[Entries taken from a collection]
______________________________

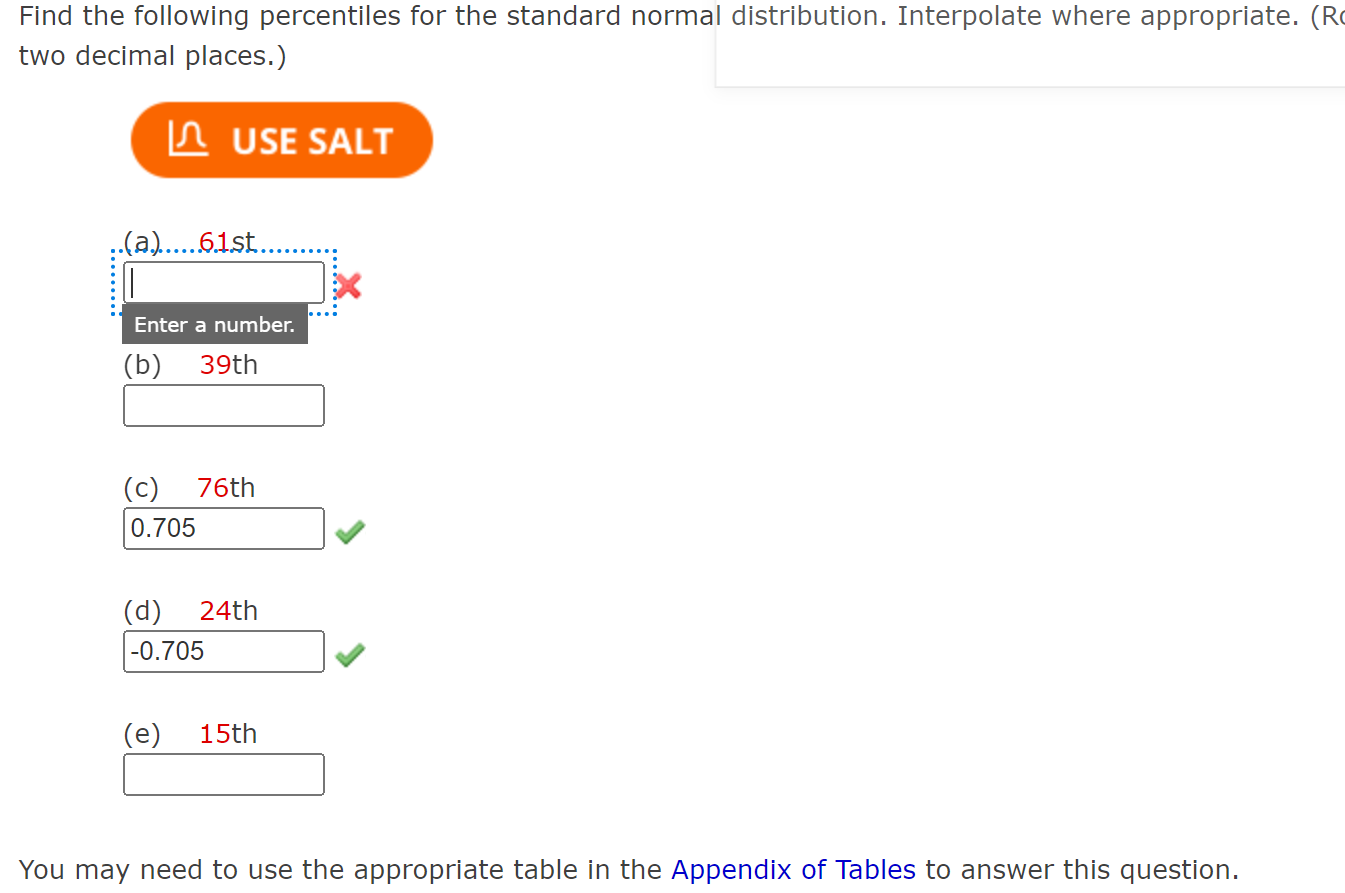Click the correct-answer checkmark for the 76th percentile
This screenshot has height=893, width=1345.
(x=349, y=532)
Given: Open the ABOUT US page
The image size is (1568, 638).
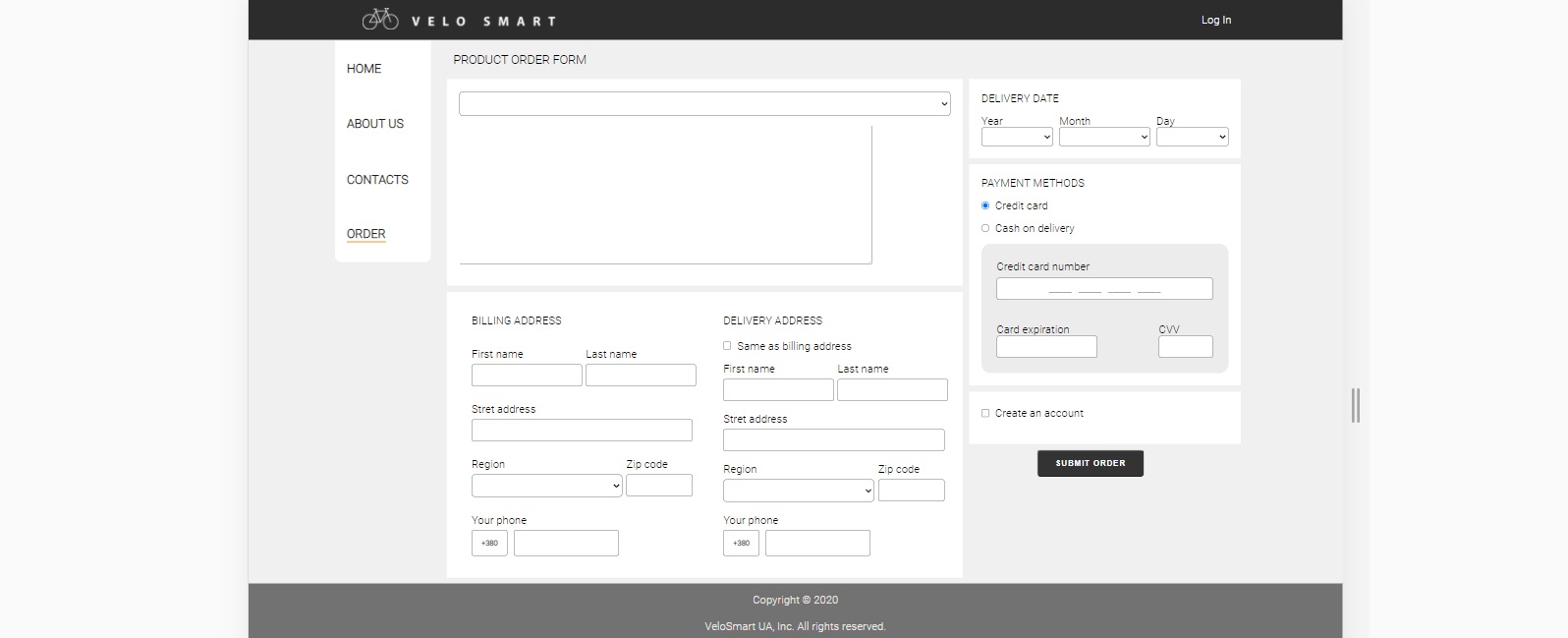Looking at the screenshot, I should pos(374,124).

______________________________

# Work to complete
What is needed here is an exact copy of the lines from the line containing "Given: Open the ABOUT US page" through the end of the records, with every picture left out.

# Completed task
Given: Open the ABOUT US page
The image size is (1568, 638).
Looking at the screenshot, I should pos(374,124).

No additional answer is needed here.